--- Data records ---
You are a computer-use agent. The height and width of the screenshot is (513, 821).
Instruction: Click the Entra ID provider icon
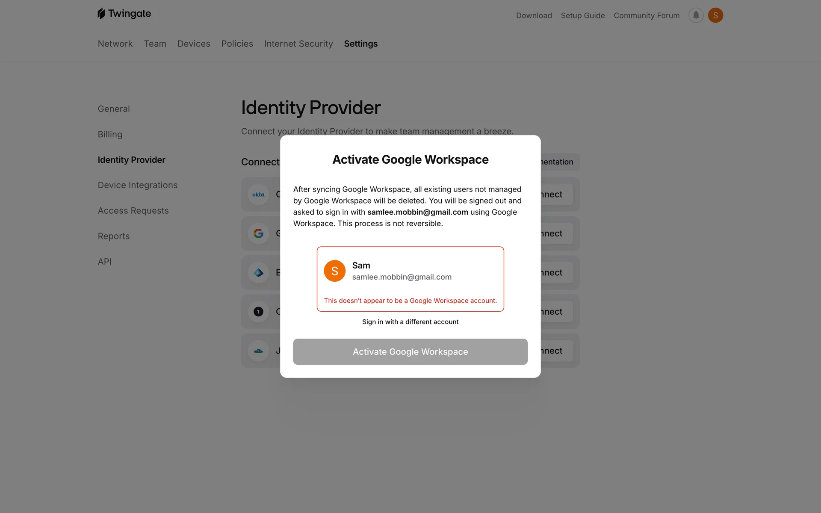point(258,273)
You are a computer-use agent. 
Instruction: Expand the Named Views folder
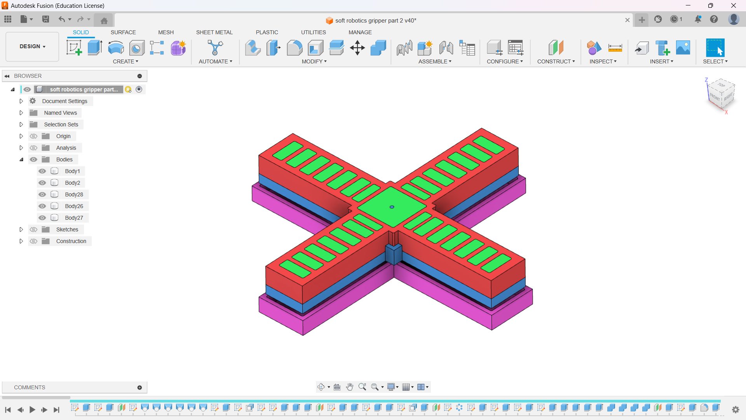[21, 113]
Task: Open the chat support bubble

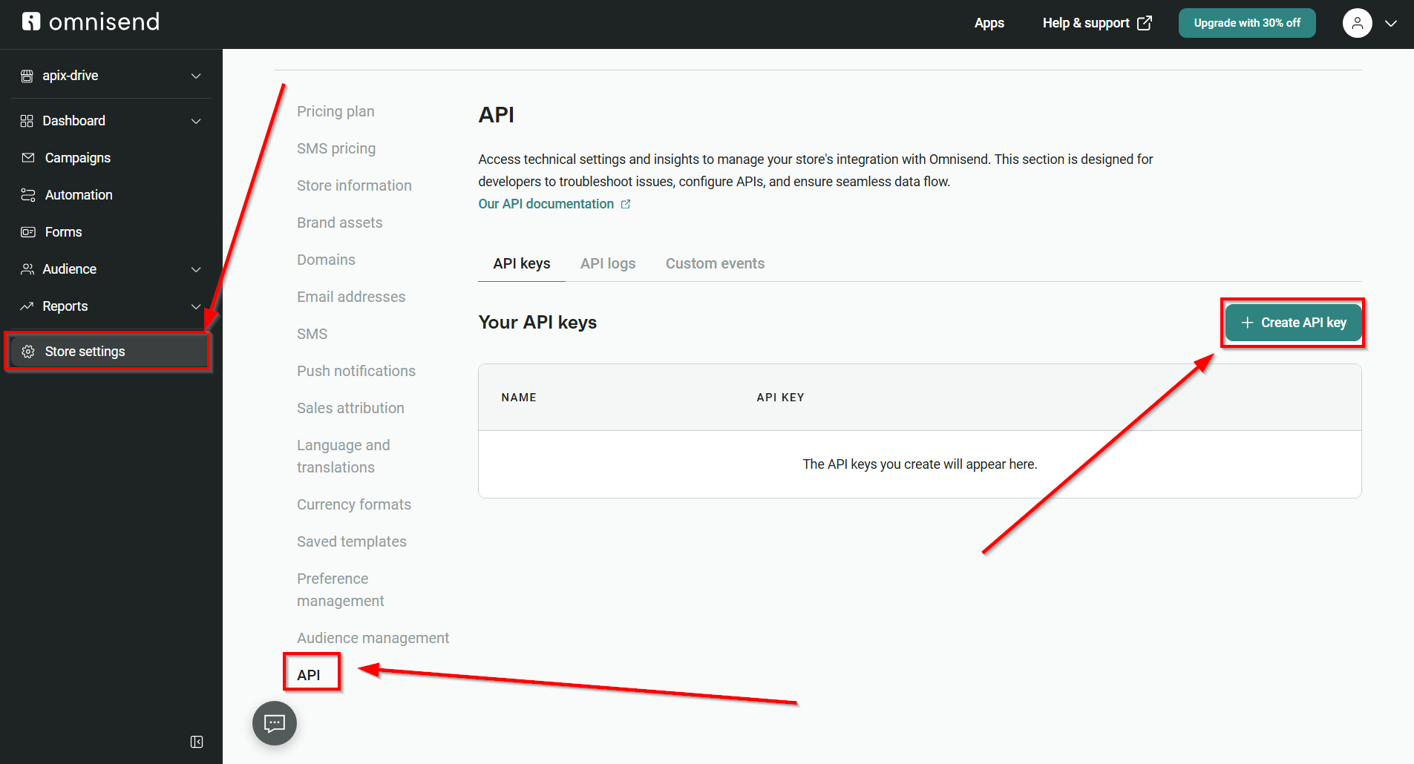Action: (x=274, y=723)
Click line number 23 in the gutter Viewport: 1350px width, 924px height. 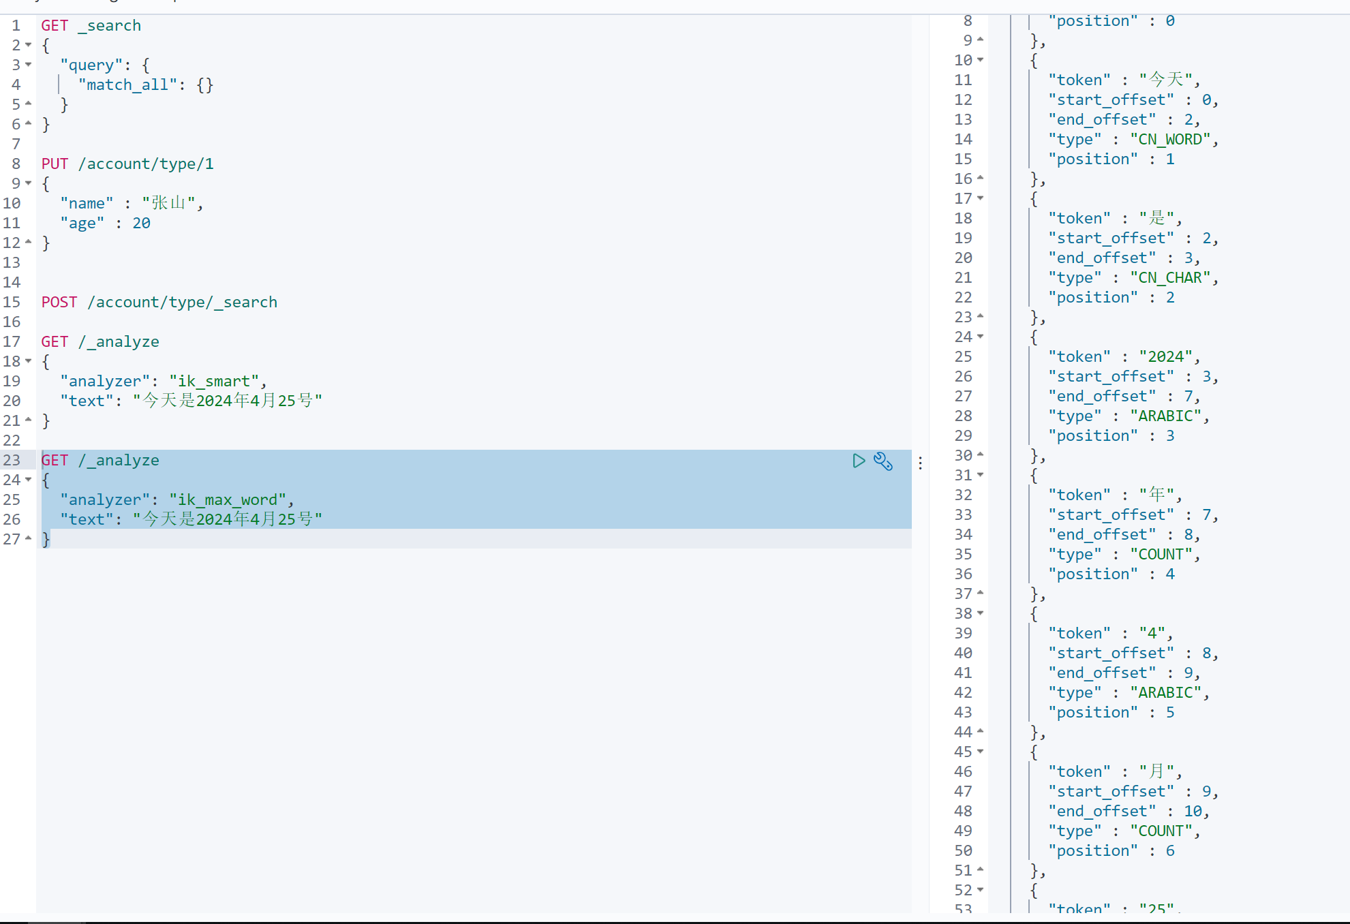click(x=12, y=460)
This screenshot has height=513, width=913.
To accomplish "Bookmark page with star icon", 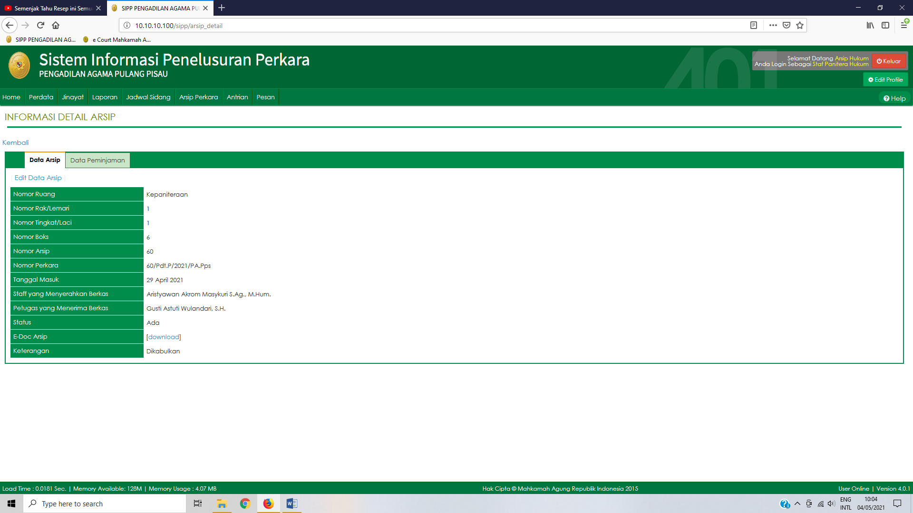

--- Problem description ---
Read through the entries and copy each line in which "agent" appears.

--- Exercise result ---
You are a computer-use agent. The height and width of the screenshot is (513, 821).
You are a computer-use agent. 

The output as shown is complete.